「スパイダーマン ホームカミング」を観て

 小さい頃、わたしはお姫さまよりもヒーローに憧れていた。誰かを守るために、何かを守るために、悪と戦う正義のヒーローになりたかった。正直に言うと、今でも割となりたい。ブロンドで背が高くて馬に乗って颯爽と登場する王子を待つだけのつまらないお姫さまなんかよりもずっと、かっこよくてみんなに好かれるヒーローになりたい。(この話と全然関係ないし勝手な想像だけど、ディズニーのプリンセスに憧れる女子って、高学歴で高収入で優しいイケメンと結婚することを夢見る限界婚活女になりそうだよね。)

 最新作の「スパイダーマン」の主人公は、わたしと全く同じようにヒーローに純然たる憧憬を抱いている男の子だった。成績は優秀だけど、友達は少なくて同級生にからかわれてばかり。パーティーに行っても浮いちゃうし、居心地が悪い。そんなナードな主人公が、アベンジャーズに入って、人を助け、街を救い、周りから認められることを夢見るだなんて、至極当然なことのように思える。もしかしたらわたしも周りに認められたいがために、ずっとヒーローに憧れていたのかもしれないなと思った。

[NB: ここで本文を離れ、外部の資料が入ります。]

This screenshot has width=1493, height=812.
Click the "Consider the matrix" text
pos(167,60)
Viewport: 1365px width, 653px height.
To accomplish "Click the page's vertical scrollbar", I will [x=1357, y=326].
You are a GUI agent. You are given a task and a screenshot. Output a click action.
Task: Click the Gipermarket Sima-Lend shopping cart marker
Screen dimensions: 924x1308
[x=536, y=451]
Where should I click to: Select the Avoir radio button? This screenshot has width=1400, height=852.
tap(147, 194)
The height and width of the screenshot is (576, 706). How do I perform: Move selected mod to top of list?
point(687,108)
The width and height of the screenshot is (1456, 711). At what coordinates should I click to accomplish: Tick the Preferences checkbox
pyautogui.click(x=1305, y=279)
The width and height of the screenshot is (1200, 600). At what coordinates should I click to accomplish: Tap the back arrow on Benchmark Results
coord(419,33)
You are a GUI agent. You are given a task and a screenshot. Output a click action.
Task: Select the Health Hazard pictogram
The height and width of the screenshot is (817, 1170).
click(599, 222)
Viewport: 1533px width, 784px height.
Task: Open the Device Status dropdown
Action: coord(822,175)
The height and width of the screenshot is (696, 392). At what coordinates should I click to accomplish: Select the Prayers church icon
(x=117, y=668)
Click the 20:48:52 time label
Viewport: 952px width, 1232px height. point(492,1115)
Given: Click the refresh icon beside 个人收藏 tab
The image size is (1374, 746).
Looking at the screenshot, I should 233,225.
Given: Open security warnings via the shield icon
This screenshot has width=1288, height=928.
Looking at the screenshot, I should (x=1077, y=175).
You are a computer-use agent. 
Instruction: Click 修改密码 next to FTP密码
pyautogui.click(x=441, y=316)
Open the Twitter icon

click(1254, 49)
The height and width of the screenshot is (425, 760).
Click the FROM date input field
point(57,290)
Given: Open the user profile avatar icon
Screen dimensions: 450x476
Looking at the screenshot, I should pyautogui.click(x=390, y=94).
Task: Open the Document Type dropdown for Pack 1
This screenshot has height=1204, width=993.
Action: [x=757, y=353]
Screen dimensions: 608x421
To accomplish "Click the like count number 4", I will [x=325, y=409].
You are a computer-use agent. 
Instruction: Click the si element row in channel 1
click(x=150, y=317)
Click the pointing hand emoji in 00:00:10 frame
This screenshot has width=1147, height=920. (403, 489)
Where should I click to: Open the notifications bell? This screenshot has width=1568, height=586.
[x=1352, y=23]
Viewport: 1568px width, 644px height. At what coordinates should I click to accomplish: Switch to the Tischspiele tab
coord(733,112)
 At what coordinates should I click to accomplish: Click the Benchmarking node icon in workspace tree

 主人公の成長がテーマとなっている映像作品は往々にしてある。今回のスパイダーマンのリブートも例に違わず、ヒーローになりたかった少年が本物のヒーローへと成長する物語だ。どうしても困ったら誰かが助けてくれると信じている主人公は、およそヒーローとは呼べなかった。認められるためではなく、人を救うために自分の力を信じて力を振り絞った時、彼はようやく本物のヒーローになった。その時の俳優の表情がほんっっっっっっっっっとに素晴らしかった。ヒーローとはさもありなんという感じ。感極まって普通に泣きそうになってしまった。自分本位ではなく、他人本位で行動を起こす時時、本物のヒーローになるんだな。身に染みた。

 アメイジングとかそれ以前のスパイダーマンより、ずっと親近感が湧いて、ずっと応援したくなって、ずっと憧れられるスパイダーマンだった。最高だった。ちなみに主人公役のトム・ホランドがかっこかわいすぎてもう一回観れそう。